GOAL OF THE EXERCISE ▸
Repeat the full listing exactly.
____ LISTED RECORDS
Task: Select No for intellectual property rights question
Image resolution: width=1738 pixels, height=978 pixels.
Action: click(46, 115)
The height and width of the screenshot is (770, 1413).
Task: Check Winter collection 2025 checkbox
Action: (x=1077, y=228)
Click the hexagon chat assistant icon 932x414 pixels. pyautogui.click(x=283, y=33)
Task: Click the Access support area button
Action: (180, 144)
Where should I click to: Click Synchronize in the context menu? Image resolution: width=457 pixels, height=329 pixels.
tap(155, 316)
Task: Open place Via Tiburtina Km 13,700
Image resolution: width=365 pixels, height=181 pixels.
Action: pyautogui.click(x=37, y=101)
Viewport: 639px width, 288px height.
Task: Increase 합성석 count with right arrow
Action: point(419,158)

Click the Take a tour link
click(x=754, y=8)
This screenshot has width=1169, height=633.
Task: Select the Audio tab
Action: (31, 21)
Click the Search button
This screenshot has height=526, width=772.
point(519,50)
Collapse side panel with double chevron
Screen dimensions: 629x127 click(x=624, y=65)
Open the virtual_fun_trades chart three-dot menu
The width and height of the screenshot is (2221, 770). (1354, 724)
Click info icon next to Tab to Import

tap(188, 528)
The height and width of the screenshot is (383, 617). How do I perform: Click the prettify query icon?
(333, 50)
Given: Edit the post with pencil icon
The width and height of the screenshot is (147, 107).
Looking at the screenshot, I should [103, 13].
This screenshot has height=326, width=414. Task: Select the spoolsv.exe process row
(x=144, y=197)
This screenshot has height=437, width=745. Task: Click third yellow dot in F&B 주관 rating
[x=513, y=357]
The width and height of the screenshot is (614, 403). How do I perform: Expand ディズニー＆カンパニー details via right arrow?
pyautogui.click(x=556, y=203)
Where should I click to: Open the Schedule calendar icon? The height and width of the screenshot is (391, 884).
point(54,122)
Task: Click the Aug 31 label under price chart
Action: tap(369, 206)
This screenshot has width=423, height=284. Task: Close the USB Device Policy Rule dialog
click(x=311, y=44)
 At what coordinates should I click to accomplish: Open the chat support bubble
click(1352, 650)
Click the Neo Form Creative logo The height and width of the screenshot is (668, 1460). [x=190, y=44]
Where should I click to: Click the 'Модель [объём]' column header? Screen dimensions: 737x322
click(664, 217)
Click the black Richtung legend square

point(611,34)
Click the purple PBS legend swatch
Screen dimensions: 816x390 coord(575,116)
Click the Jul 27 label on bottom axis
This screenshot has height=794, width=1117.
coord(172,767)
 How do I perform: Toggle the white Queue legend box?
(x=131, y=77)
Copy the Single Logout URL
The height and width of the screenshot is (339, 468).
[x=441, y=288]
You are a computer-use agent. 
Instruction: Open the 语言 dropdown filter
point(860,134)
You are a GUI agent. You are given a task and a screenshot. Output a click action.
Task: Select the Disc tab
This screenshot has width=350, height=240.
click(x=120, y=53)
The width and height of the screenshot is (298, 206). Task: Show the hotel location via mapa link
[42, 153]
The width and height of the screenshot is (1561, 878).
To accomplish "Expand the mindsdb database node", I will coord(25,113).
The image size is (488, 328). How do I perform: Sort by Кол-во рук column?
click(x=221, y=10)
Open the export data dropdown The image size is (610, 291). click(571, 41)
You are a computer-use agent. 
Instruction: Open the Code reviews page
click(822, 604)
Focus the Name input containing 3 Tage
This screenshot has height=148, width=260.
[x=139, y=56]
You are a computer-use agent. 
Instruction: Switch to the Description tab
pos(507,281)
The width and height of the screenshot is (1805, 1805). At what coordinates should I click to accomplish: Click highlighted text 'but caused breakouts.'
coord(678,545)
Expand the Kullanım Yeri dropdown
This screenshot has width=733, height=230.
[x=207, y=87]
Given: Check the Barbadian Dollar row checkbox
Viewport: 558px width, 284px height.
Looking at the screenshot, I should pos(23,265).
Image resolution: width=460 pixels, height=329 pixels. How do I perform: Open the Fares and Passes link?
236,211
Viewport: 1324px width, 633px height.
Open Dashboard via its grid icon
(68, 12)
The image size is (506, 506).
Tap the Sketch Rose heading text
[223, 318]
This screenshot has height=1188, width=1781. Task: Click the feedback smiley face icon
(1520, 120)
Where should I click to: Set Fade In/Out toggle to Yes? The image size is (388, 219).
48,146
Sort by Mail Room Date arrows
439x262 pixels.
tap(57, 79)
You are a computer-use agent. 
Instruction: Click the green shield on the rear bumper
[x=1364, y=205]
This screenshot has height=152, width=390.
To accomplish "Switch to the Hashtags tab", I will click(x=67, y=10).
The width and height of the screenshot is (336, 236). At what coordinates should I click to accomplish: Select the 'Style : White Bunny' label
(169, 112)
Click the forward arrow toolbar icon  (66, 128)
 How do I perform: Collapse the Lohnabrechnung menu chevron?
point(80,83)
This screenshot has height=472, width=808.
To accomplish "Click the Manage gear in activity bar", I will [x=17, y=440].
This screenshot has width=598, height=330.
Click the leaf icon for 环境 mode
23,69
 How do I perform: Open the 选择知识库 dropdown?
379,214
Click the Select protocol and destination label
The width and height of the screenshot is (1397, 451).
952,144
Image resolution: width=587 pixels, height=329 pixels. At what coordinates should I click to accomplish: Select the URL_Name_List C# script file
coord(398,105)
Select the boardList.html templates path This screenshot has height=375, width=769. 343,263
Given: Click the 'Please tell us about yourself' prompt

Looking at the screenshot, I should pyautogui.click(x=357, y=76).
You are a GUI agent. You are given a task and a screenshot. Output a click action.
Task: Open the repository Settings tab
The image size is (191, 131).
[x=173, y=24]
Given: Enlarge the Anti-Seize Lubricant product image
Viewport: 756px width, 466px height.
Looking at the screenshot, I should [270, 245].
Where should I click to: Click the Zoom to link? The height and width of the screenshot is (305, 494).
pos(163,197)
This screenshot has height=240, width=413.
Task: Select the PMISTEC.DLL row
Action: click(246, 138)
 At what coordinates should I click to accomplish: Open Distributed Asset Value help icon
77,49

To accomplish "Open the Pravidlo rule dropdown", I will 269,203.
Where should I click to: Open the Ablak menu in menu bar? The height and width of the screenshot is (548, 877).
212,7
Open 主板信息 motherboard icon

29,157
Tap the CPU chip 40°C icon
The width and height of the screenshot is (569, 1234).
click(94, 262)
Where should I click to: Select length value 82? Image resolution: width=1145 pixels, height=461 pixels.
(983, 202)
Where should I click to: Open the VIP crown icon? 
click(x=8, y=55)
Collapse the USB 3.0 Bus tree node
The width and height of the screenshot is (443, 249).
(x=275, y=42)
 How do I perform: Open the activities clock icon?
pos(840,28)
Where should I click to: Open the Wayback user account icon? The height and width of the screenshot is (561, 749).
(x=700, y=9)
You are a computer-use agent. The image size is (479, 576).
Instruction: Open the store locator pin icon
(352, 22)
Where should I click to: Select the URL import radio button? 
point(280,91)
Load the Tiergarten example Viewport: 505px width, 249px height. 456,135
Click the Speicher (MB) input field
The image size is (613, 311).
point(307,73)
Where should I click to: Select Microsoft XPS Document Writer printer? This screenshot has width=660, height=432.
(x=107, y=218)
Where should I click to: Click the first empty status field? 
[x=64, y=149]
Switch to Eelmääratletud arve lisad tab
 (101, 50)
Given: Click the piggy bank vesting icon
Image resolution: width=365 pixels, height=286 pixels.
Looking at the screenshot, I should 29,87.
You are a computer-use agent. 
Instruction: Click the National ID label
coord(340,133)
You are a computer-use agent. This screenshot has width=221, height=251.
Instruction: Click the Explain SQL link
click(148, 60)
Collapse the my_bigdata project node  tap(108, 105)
________
SOLUTION TO THE EXERCISE ▸
Task: Select No for intellectual property rights question
Image resolution: width=1738 pixels, height=978 pixels.
Action: click(46, 115)
The height and width of the screenshot is (770, 1413).
Task: Check Winter collection 2025 checkbox
Action: (x=1077, y=228)
Click the hexagon chat assistant icon 932x414 pixels. pyautogui.click(x=283, y=33)
Task: Click the Access support area button
Action: (180, 144)
Where should I click to: Click Synchronize in the context menu? Image resolution: width=457 pixels, height=329 pixels.
tap(155, 316)
Task: Open place Via Tiburtina Km 13,700
Image resolution: width=365 pixels, height=181 pixels.
Action: pyautogui.click(x=37, y=101)
Viewport: 639px width, 288px height.
Task: Increase 합성석 count with right arrow
Action: point(419,158)

Click the Take a tour link
click(x=754, y=8)
This screenshot has width=1169, height=633.
Task: Select the Audio tab
Action: (31, 21)
Click the Search button
This screenshot has height=526, width=772.
point(519,50)
Collapse side panel with double chevron
Screen dimensions: 629x127 click(x=624, y=65)
Open the virtual_fun_trades chart three-dot menu
The width and height of the screenshot is (2221, 770). (1354, 724)
Click info icon next to Tab to Import

tap(188, 528)
The height and width of the screenshot is (383, 617). How do I perform: Click the prettify query icon?
(333, 50)
Given: Edit the post with pencil icon
The width and height of the screenshot is (147, 107).
Looking at the screenshot, I should [103, 13].
This screenshot has height=326, width=414. Task: Select the spoolsv.exe process row
(x=144, y=197)
This screenshot has height=437, width=745. Task: Click third yellow dot in F&B 주관 rating
[x=513, y=357]
The width and height of the screenshot is (614, 403). How do I perform: Expand ディズニー＆カンパニー details via right arrow?
pyautogui.click(x=556, y=203)
Where should I click to: Open the Schedule calendar icon? The height and width of the screenshot is (391, 884).
point(54,122)
Task: Click the Aug 31 label under price chart
Action: tap(369, 206)
This screenshot has width=423, height=284. Task: Close the USB Device Policy Rule dialog
click(x=311, y=44)
 At what coordinates should I click to accomplish: Open the chat support bubble
click(1352, 650)
Click the Neo Form Creative logo The height and width of the screenshot is (668, 1460). [x=190, y=44]
Where should I click to: Click the 'Модель [объём]' column header? Screen dimensions: 737x322
click(664, 217)
Click the black Richtung legend square

point(611,34)
Click the purple PBS legend swatch
Screen dimensions: 816x390 coord(575,116)
Click the Jul 27 label on bottom axis
This screenshot has height=794, width=1117.
coord(172,767)
 How do I perform: Toggle the white Queue legend box?
(x=131, y=77)
Copy the Single Logout URL
The height and width of the screenshot is (339, 468).
[x=441, y=288]
You are a computer-use agent. 
Instruction: Open the 语言 dropdown filter
point(860,134)
You are a GUI agent. You are given a task and a screenshot. Output a click action.
Task: Select the Disc tab
This screenshot has width=350, height=240.
click(x=120, y=53)
The width and height of the screenshot is (298, 206). Task: Show the hotel location via mapa link
[42, 153]
The width and height of the screenshot is (1561, 878).
To accomplish "Expand the mindsdb database node", I will coord(25,113).
The image size is (488, 328). How do I perform: Sort by Кол-во рук column?
click(x=221, y=10)
Open the export data dropdown The image size is (610, 291). click(571, 41)
You are a computer-use agent. 
Instruction: Open the Code reviews page
click(822, 604)
Focus the Name input containing 3 Tage
This screenshot has height=148, width=260.
[x=139, y=56]
You are a computer-use agent. 
Instruction: Switch to the Description tab
pos(507,281)
The width and height of the screenshot is (1805, 1805). At what coordinates should I click to accomplish: Click highlighted text 'but caused breakouts.'
coord(678,545)
Expand the Kullanım Yeri dropdown
This screenshot has width=733, height=230.
[x=207, y=87]
Given: Check the Barbadian Dollar row checkbox
Viewport: 558px width, 284px height.
Looking at the screenshot, I should pos(23,265).
Image resolution: width=460 pixels, height=329 pixels. How do I perform: Open the Fares and Passes link?
236,211
Viewport: 1324px width, 633px height.
Open Dashboard via its grid icon
(68, 12)
The image size is (506, 506).
Tap the Sketch Rose heading text
[223, 318]
This screenshot has height=1188, width=1781. Task: Click the feedback smiley face icon
(1520, 120)
Where should I click to: Set Fade In/Out toggle to Yes? The image size is (388, 219).
48,146
Sort by Mail Room Date arrows
439x262 pixels.
tap(57, 79)
You are a computer-use agent. 
Instruction: Click the green shield on the rear bumper
[x=1364, y=205]
This screenshot has height=152, width=390.
To accomplish "Switch to the Hashtags tab", I will click(x=67, y=10).
The width and height of the screenshot is (336, 236). At what coordinates should I click to accomplish: Select the 'Style : White Bunny' label
(169, 112)
Click the forward arrow toolbar icon  (66, 128)
 How do I perform: Collapse the Lohnabrechnung menu chevron?
point(80,83)
This screenshot has height=472, width=808.
To accomplish "Click the Manage gear in activity bar", I will [x=17, y=440].
This screenshot has width=598, height=330.
Click the leaf icon for 环境 mode
23,69
 How do I perform: Open the 选择知识库 dropdown?
379,214
Click the Select protocol and destination label
The width and height of the screenshot is (1397, 451).
952,144
Image resolution: width=587 pixels, height=329 pixels. At what coordinates should I click to accomplish: Select the URL_Name_List C# script file
coord(398,105)
Select the boardList.html templates path This screenshot has height=375, width=769. 343,263
Given: Click the 'Please tell us about yourself' prompt

Looking at the screenshot, I should pyautogui.click(x=357, y=76).
You are a GUI agent. You are given a task and a screenshot. Output a click action.
Task: Open the repository Settings tab
The image size is (191, 131).
[x=173, y=24]
Given: Enlarge the Anti-Seize Lubricant product image
Viewport: 756px width, 466px height.
Looking at the screenshot, I should [270, 245].
Where should I click to: Click the Zoom to link? The height and width of the screenshot is (305, 494).
pos(163,197)
This screenshot has height=240, width=413.
Task: Select the PMISTEC.DLL row
Action: click(246, 138)
 At what coordinates should I click to accomplish: Open Distributed Asset Value help icon
77,49

To accomplish "Open the Pravidlo rule dropdown", I will 269,203.
Where should I click to: Open the Ablak menu in menu bar? The height and width of the screenshot is (548, 877).
212,7
Open 主板信息 motherboard icon

29,157
Tap the CPU chip 40°C icon
The width and height of the screenshot is (569, 1234).
click(94, 262)
Where should I click to: Select length value 82? Image resolution: width=1145 pixels, height=461 pixels.
(983, 202)
Where should I click to: Open the VIP crown icon? 
click(x=8, y=55)
Collapse the USB 3.0 Bus tree node
The width and height of the screenshot is (443, 249).
(x=275, y=42)
 How do I perform: Open the activities clock icon?
pos(840,28)
Where should I click to: Open the Wayback user account icon? The height and width of the screenshot is (561, 749).
(x=700, y=9)
You are a computer-use agent. The image size is (479, 576).
Instruction: Open the store locator pin icon
(352, 22)
Where should I click to: Select the URL import radio button? 
point(280,91)
Load the Tiergarten example Viewport: 505px width, 249px height. 456,135
Click the Speicher (MB) input field
The image size is (613, 311).
point(307,73)
Where should I click to: Select Microsoft XPS Document Writer printer? This screenshot has width=660, height=432.
(x=107, y=218)
Where should I click to: Click the first empty status field? 
[x=64, y=149]
Switch to Eelmääratletud arve lisad tab
 (101, 50)
Given: Click the piggy bank vesting icon
Image resolution: width=365 pixels, height=286 pixels.
Looking at the screenshot, I should 29,87.
You are a computer-use agent. 
Instruction: Click the National ID label
coord(340,133)
You are a computer-use agent. This screenshot has width=221, height=251.
Instruction: Click the Explain SQL link
click(148, 60)
Collapse the my_bigdata project node  tap(108, 105)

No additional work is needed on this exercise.